> [What is expected]
Count the lines in the data below that have "computer" in them, and reply with only that number.

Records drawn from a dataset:
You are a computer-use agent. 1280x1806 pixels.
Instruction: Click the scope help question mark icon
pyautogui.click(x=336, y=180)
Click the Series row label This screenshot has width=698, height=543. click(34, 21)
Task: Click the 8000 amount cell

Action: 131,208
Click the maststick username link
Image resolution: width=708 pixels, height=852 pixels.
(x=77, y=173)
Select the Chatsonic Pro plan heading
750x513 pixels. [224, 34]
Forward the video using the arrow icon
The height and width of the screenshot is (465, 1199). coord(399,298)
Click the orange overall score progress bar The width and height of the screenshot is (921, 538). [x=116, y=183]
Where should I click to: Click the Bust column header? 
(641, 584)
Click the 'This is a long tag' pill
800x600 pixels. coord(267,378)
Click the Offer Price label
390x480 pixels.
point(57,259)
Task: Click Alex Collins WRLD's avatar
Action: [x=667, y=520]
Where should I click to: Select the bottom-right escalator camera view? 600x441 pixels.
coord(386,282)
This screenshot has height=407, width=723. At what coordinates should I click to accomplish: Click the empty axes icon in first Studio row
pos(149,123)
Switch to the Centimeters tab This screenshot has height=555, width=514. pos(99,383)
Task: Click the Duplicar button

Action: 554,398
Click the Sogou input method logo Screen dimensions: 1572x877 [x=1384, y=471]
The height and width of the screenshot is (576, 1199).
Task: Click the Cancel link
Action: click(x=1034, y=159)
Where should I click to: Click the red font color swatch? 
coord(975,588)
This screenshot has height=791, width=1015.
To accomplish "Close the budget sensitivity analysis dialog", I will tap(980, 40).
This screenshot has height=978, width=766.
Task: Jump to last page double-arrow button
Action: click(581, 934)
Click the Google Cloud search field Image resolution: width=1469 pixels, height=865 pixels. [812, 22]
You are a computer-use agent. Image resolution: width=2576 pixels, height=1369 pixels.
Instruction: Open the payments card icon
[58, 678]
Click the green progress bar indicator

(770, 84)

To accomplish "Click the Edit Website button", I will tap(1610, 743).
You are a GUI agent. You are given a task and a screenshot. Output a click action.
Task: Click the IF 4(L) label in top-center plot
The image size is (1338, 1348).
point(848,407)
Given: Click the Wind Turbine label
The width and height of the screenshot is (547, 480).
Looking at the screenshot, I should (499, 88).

> [Your solution]
2